China and Japan have marked the 25th anniversary of their shared friendship treaty, but some individual concerns - including chemical weapons apparently left in China by the Japanese during World War II - cropped up during a high-level exchange of visits.
Two items topped the agendas during talks in Beijing and Tokyo Monday: the anniversary of the signing of a peace and friendship treaty between the two Asian giants, and the upcoming six-party talks on North Korea's nuclear weapons program.
In Tokyo, Chinese Foreign Minister Li Zhaoxing confirmed that Beijing planned to host the six-way talks for about three days in late August. According to a Japanese official, Mr. Li made the statement to Japanese Foreign Minister Yoriko Kawaguchi.
In Beijing, Japan's chief cabinet minister, Yasuo Fukuda, said the Japanese government understands that North Korea's nuclear weapons will be the main issue on the table at those talks.
However, he said Japan is also intent on using the talks to raise the issue of Japanese citizens abducted in the 1970s by North Korea. Mr. Fukuda thanked the Chinese for helping make the six-day North Korea talks a reality, and said he thinks he has China's support in raising the abduction issue.
However, in Tokyo, the Chinese foreign minister remained noncommittal when asked by his Japanese counterpart for China to act as a go-between on the abduction issue. All those who are still alive are believed to have returned to Japan. The Japanese government wants the abductees' families to be allowed to leave North Korea as well.
Something of a pall was cast over the otherwise rosy Sino-Japanese relations by chemical weapons that surfaced in northern China last week. China's official Xinhua news agency has charged that the weapons were left behind by occupying Japanese soldiers during World War II, and reported that the weapons had already sickened 36 people.
An editorial in Monday's issue of the official China Daily spoke of Japan's "toxic legacy" and called for Japan to "accept its political, moral and legal obligations" to pay for the safe disposal of the weapons. Mr. Fukuda said the matter is being looked into.
Mr. Fukuda said the Japanese government has sent a team to China's Heilongjiang Province to investigate the weapons.
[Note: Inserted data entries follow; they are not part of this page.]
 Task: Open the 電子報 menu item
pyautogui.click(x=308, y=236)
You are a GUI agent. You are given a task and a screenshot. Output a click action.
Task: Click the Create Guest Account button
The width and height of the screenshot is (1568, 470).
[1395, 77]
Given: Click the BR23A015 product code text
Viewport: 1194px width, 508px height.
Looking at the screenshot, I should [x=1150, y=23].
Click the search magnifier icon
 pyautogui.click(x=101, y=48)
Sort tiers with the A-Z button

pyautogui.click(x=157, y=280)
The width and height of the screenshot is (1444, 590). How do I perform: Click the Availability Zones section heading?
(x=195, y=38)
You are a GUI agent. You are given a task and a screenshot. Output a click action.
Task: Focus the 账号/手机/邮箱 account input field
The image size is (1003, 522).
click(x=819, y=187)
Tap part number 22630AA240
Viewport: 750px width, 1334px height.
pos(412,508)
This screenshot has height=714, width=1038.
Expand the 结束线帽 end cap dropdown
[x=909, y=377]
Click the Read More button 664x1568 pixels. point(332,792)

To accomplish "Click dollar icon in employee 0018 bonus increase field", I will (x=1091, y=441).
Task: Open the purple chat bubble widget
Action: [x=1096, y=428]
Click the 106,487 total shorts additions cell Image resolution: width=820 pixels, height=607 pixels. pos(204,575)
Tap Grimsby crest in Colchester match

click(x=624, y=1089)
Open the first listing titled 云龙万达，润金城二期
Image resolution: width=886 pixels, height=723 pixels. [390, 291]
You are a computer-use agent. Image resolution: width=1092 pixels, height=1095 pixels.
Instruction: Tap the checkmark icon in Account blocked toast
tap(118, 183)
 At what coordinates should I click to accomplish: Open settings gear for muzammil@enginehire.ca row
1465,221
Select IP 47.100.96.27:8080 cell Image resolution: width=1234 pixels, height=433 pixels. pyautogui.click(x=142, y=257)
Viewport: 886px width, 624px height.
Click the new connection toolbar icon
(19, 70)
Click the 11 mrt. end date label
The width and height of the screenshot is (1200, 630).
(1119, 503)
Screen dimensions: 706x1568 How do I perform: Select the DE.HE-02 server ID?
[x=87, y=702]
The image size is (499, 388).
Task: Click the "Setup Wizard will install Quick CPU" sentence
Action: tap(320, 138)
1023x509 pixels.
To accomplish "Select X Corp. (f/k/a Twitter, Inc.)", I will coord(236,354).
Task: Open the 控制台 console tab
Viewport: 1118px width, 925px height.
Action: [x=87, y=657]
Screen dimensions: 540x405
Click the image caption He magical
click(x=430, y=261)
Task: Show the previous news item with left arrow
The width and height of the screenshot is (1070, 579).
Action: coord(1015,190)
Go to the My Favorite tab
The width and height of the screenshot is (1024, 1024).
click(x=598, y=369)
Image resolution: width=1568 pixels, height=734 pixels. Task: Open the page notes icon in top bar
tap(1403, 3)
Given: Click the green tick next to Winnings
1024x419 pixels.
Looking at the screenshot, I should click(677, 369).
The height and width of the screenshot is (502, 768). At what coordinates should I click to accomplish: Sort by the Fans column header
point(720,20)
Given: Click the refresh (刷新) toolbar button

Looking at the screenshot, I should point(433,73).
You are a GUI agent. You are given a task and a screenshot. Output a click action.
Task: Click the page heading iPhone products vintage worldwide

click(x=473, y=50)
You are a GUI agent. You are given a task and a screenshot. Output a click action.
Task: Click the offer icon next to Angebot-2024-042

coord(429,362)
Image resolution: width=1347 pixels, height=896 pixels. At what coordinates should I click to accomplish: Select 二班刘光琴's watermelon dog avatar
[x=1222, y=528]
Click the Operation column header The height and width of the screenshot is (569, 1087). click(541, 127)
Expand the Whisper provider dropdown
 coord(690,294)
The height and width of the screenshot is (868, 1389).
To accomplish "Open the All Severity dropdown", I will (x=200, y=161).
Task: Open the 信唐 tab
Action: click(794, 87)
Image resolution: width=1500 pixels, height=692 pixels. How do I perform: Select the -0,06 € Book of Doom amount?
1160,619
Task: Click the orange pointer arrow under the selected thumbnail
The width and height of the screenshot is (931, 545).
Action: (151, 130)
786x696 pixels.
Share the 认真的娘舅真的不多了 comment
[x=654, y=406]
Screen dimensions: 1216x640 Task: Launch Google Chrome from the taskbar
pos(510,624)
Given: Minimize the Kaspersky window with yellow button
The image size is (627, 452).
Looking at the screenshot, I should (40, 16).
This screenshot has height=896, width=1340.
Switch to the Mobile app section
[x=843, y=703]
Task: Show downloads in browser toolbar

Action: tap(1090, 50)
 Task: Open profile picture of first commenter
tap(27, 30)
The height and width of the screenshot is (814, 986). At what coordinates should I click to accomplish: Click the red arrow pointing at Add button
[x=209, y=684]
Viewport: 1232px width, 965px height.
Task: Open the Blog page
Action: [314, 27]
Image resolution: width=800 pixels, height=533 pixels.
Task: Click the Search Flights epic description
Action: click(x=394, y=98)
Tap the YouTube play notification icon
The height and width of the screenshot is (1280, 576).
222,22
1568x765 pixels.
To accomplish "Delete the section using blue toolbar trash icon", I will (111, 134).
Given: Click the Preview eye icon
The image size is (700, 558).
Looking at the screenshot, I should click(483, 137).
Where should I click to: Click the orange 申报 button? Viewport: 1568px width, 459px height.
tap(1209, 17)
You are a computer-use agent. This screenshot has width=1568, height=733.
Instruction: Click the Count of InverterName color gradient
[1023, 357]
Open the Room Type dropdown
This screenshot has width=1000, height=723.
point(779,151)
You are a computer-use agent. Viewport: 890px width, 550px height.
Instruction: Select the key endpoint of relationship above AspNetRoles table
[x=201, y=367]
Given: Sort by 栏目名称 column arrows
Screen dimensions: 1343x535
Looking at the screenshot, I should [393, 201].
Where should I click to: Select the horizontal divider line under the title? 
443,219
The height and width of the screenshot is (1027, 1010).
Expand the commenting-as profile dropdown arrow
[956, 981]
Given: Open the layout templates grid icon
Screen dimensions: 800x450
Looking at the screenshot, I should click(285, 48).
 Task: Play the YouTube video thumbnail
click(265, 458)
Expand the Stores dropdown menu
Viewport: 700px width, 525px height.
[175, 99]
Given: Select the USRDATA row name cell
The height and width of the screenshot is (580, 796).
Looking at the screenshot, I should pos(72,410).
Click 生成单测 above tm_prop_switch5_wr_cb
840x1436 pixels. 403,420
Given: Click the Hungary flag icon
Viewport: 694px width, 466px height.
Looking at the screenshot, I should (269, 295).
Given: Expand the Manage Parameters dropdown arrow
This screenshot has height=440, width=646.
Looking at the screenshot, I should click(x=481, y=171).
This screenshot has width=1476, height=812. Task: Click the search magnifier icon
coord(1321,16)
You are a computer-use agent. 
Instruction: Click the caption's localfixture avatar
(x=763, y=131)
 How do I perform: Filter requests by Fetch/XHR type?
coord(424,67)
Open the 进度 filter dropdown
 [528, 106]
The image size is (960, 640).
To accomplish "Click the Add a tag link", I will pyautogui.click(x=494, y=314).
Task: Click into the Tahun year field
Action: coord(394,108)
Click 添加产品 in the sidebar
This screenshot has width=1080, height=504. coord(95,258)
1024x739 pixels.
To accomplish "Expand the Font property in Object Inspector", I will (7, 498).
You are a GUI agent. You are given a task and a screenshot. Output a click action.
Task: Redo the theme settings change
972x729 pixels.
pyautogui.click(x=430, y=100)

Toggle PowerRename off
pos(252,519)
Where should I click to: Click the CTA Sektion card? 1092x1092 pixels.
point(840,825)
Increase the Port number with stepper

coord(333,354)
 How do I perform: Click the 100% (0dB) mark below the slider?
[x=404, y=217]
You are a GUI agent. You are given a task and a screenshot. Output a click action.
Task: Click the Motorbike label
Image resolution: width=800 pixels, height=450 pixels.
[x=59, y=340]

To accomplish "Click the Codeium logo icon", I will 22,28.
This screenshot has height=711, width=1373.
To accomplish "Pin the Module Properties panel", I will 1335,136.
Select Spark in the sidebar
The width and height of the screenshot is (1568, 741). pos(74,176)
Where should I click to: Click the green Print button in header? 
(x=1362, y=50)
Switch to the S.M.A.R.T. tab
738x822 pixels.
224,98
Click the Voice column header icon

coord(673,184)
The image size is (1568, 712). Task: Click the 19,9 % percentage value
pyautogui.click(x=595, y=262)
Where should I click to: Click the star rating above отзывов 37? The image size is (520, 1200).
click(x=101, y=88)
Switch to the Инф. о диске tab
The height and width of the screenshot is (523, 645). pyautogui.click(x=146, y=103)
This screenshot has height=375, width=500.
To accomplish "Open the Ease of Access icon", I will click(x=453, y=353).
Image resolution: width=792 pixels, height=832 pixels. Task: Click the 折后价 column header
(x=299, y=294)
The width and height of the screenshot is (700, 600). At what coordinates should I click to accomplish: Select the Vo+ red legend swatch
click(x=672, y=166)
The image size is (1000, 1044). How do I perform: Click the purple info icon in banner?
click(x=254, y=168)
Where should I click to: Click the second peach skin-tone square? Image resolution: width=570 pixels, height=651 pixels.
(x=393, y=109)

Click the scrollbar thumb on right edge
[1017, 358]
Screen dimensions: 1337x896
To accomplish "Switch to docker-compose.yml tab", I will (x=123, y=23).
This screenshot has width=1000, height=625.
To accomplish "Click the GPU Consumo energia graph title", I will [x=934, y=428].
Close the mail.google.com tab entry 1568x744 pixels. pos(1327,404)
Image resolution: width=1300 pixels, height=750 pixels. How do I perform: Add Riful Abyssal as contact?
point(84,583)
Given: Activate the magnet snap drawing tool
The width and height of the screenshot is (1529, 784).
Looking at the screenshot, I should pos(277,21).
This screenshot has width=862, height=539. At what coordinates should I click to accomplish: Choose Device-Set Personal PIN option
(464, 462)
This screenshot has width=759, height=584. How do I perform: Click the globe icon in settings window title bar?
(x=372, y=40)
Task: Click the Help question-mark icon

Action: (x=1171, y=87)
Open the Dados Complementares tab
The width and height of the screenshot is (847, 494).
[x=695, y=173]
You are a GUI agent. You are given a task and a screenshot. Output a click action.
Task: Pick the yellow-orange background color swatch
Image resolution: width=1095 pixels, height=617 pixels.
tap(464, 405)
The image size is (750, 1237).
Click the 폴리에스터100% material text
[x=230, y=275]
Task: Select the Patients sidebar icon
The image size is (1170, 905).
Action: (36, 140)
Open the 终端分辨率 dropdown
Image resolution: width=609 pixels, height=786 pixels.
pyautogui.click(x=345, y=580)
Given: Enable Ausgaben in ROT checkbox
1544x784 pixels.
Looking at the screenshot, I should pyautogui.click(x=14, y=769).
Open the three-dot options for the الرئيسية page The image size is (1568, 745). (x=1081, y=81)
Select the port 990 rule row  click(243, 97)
He said Tokyo will wait for verification that the poison is indeed from old Japanese weapons before it decides how to proceed.
In a gesture of goodwill, Foreign Minister Li is expected to announce the relaxation of visa requirements for Japanese citizens visiting China for short periods of time. China has become the second most popular tourist destination for Japanese tourists, after the United States.